• _ACTION ITEM_:
Reproduce the records starting at the line that contains "Select the Object Detection menu item" and running to the last line, exactly and in full.

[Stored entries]
┄┄┄┄┄┄

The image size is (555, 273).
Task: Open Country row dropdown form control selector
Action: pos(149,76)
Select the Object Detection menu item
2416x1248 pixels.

┄┄┄┄┄┄

• _EXPECTED OUTPUT_:
Select the Object Detection menu item
2416x1248 pixels.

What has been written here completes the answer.